The Electronic Medical Record–it's like magic.

This piece is the usual hyperbolic BS.

We could go over the drill.
Electronic Medical Records take time, precious time from real medical inquiry.
EMRs create tons of information, but not necessarily tons of good effort.
After you eliminate the pharmacy computer driven elimination of drug interactions and mistakes like prescribing drugs that the patient is allergic, the benefits decline rapidly.
All the patient safety studies are driven by patient safety gurus and wannabees–the claims they make are exaggerated.
The patient safety studies are so flawed that the lead researcher on the Harvard Team that got so much publicity, Troyen Brennan said in response to the ballyhooed Institute of Medicine monograph, To Err is Human that was the basis for the claim in this report of 100,000 deaths from negligence.
Here is the JunkScience.com post recently that discussed patient safety studies.
http://junkscience.com/2014/03/03/patient-safety-junk-research/
Here is the pertinent part:
But the patient safety crusade hadn’t counted on an honest Harvard physician/attorney named Troyen Brennan.
Within a few months of the big roll out and public relations splash by the Institute of Medicine (a sub of the National Academy of Sciences) on patient safety, announcing that physician/nurse/hospital negligence killed 44 to 98 thousand inpatients a year, Brennan, the lead author of the studies in New York and then Utah Colorado that were the basis for the IOM claim of an epidemic (we here at junkscience know enough to be wary of people like the IOM when they use the word epidemic) asked the NEJM for an opportunity to comment in a sort of Op Ed essay format.
Brennan’s essay appeared on April 13, 2000, 5 months after the release of the IOM report To Err is Human that was greeted with great fanfare as showing that,as USA Today said, doctors kill more people than auto accidents.
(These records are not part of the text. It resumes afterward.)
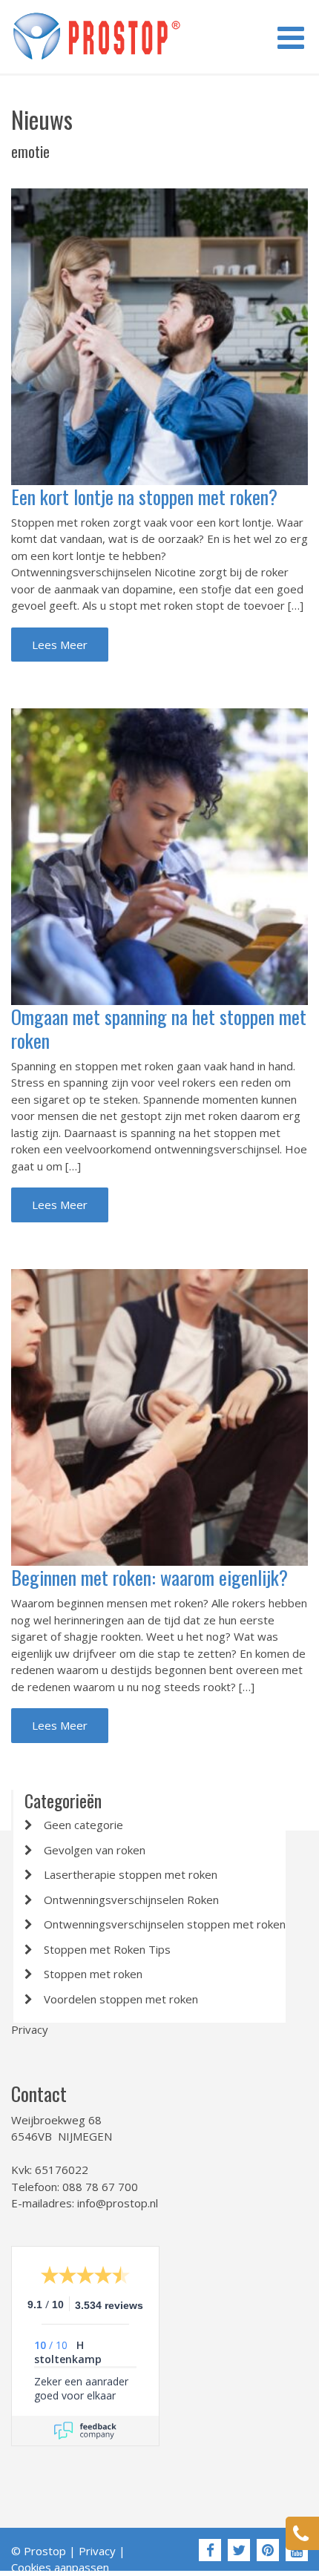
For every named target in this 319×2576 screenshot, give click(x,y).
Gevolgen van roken (94, 1849)
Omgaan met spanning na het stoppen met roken (158, 1028)
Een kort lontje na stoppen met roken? (144, 496)
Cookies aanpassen (60, 2567)
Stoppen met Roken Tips (107, 1949)
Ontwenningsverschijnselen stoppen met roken (165, 1924)
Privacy (29, 2029)
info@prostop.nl (117, 2202)
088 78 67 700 (100, 2186)
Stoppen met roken (93, 1973)
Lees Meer (60, 644)
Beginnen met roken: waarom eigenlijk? (149, 1577)
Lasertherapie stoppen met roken (130, 1874)
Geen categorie (83, 1824)
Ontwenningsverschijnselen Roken (131, 1899)
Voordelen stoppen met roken (121, 1999)
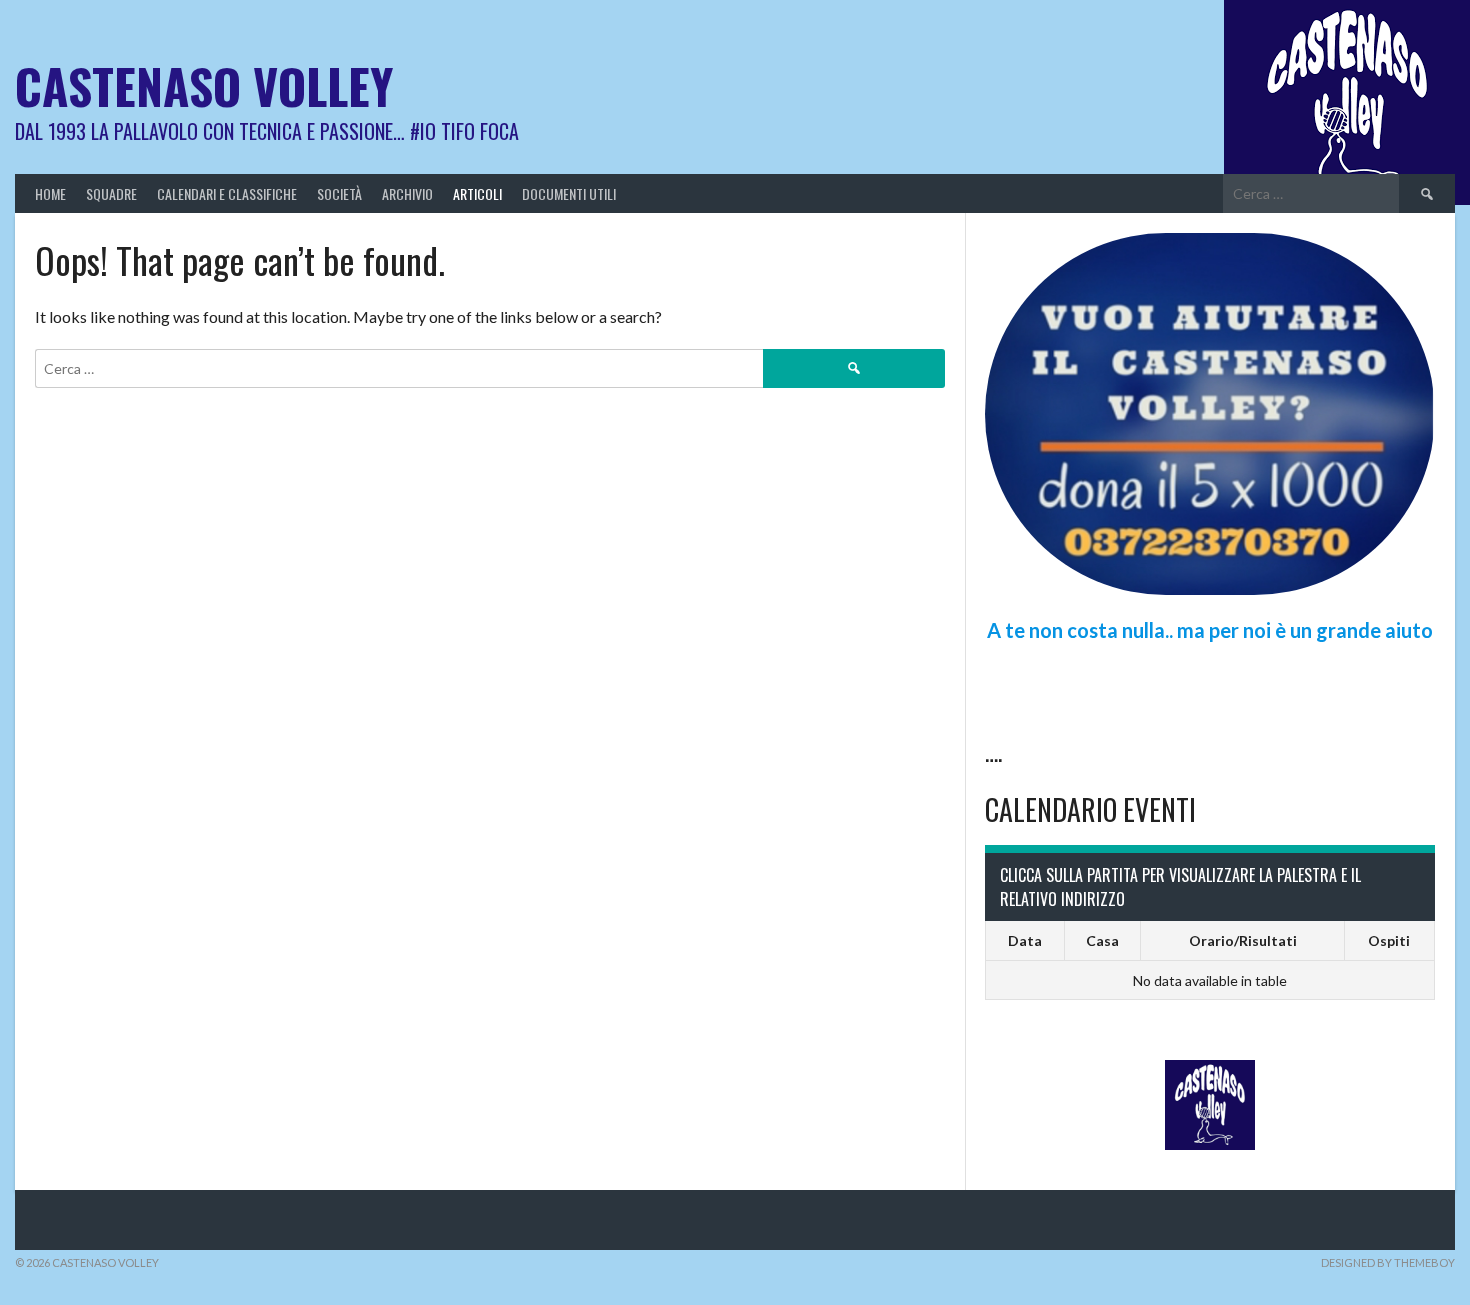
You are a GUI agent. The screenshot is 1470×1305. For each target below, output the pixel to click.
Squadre (111, 193)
Nice little sound bite, but misleading.
Even a small negligence rate unavoidable in a complex human activity will produce an impressive number if the denominator is large, and there were tens of millions of hospital admissions a year in the US. 0.25 % negligence with injury found in the studies still projects to a large number nationally.
Troyen Brennan M.D., J.D. — a lead Harvard researcher on the two studies that were the backbone of the IOM report and the source of the negligence death numbers that scared so many — asserted in an essay in NEJM that the research of the Harvard group was weak and was being misused by the IOM. Brennan wrote:
–”I have cautioned against drawing conclusions about the numbers of deaths in these studies.”
–”The ability of identifying errors is methodologically suspect.”
–”In both studies (New York and Utah/Colorado) we agreed among ourselves about whether events should be classified as preventable…these decisions do not necessarily reflect the views of the average physician, and certainly don’t mean that all preventable adverse events were blunders.”
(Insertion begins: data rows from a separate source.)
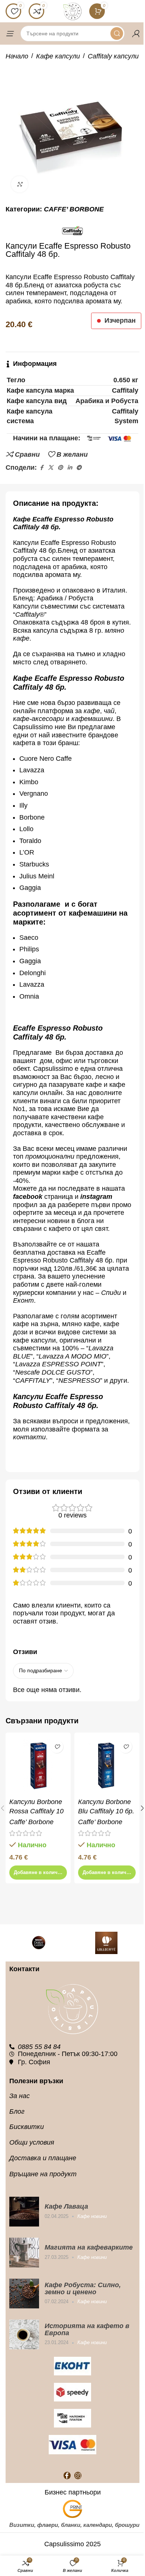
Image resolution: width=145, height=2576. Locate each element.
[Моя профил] (135, 33)
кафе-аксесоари (39, 718)
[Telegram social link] (79, 468)
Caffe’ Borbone (31, 1822)
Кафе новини (92, 2216)
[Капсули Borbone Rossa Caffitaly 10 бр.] (38, 1765)
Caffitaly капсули (113, 56)
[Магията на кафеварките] (24, 2252)
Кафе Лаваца (66, 2206)
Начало (17, 56)
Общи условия (31, 2142)
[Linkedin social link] (69, 468)
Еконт (23, 1300)
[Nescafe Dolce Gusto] (39, 1942)
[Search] (116, 33)
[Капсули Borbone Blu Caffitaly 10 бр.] (107, 1765)
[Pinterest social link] (60, 468)
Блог (17, 2111)
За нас (19, 2096)
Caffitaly (27, 614)
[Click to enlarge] (19, 184)
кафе (92, 711)
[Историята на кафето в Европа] (24, 2334)
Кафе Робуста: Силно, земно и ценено (83, 2288)
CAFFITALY (32, 1380)
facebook (27, 1196)
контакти (29, 1437)
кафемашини (92, 718)
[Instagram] (77, 2475)
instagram (96, 1196)
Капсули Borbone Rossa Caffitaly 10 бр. (36, 1811)
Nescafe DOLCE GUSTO (52, 1372)
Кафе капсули (58, 56)
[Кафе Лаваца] (24, 2212)
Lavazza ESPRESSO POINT (58, 1364)
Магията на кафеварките (89, 2247)
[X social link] (50, 468)
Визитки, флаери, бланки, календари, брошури (74, 2525)
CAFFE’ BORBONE (74, 209)
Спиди (111, 1292)
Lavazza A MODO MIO (72, 1356)
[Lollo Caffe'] (106, 1942)
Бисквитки (26, 2126)
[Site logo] (72, 11)
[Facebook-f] (67, 2475)
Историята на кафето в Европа (87, 2329)
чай (109, 711)
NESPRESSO (79, 1380)
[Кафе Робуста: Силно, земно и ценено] (24, 2293)
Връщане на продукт (43, 2174)
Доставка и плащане (42, 2158)
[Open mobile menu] (9, 33)
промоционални (49, 1156)
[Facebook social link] (41, 468)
That might help you evaluate the claims made that some new computer driven medical record keeping will somehow make magic and keep physicians and nurses from being so terribly negligent. These people are so sure of the themselves. My experience is that a computer is a tool, sometimes a clumsy tool. No magic except it does make for very big increases in the overhead for medical care.
http://www.digitaljournal.com/pr/1782638

3 thoughts on “The Electronic Medical Record–it's like magic.”

  1. The problem with EMR has nothing to do with doctors or medical care. Like everything else the federal government does involving the “health care industry”, it’s about a thrid party being insinuated between you and your doctor. Any mistakes that can be made on paper can be made on a computer, so any claim that moving from paper to computers will eliminate those mistakes is obviously false.
    Besides, most doctors already have electronic record keeping. In my experience doctors tend to be intelligent people open to new technology. They just don’t have the right brand of electronic records. Tell me again which article of the constitution says that congress shall pick and choose the winners in an open market?
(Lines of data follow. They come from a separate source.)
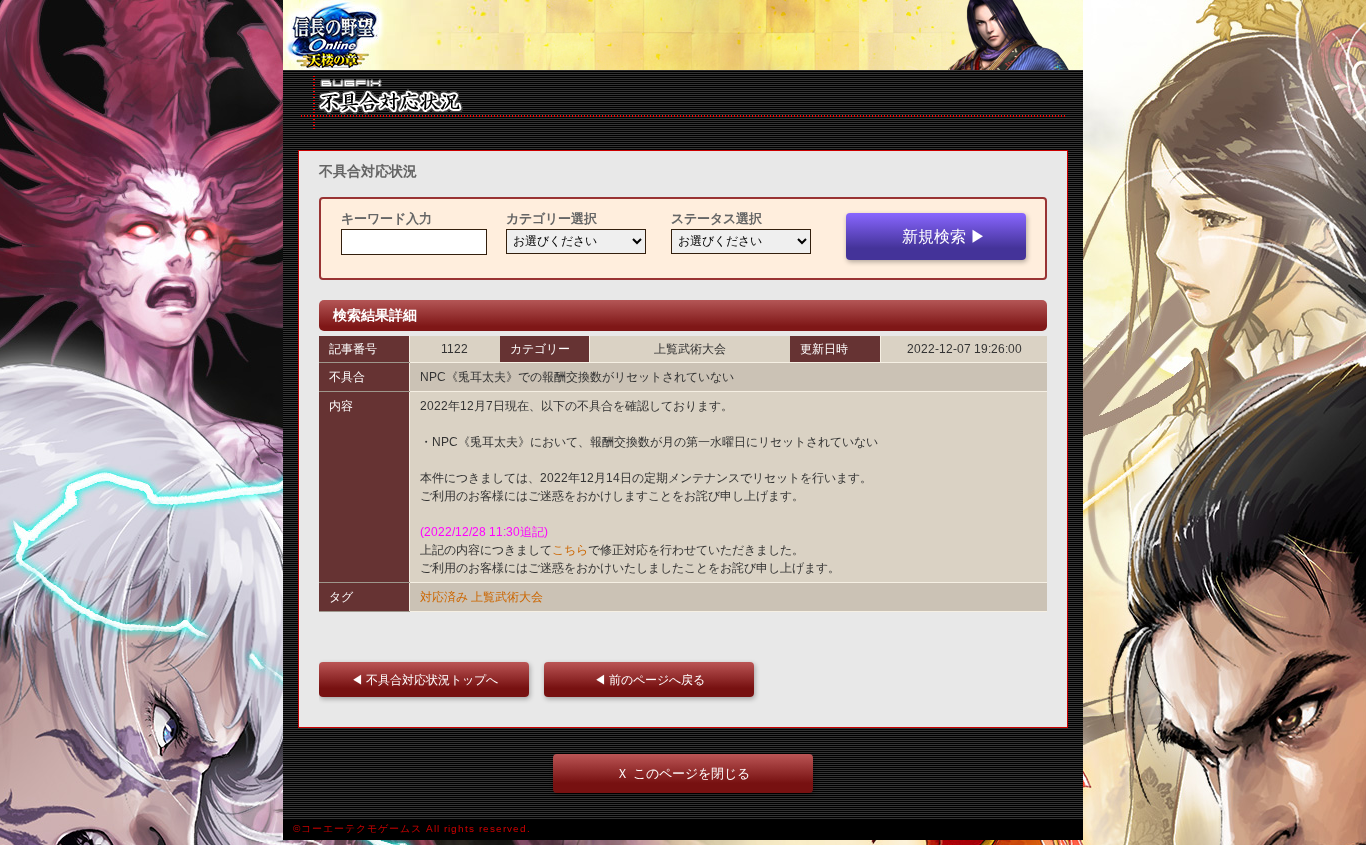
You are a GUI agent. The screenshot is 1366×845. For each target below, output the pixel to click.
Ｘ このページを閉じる (683, 773)
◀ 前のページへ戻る (655, 679)
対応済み (444, 597)
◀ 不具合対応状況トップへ (430, 679)
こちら (570, 550)
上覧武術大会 (507, 597)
  2. The medical profession being dragged into the 20th, and maybe the 21st,century was inevitable. I’ve enjoyed the ability to go on-line and pick up test results and schedule visits. My doc has all the pertinent info in a database. What I don’t like is talking to the doc and the doc staring at a computer screen.

  3. I have a friend who is an insulin dependent diabetic. Should she go into a coma, she won’t be able to identify herself, so they can’t look up her records.
    She wears an non-electronic, super low tech, medical alert bracelet. D’oh!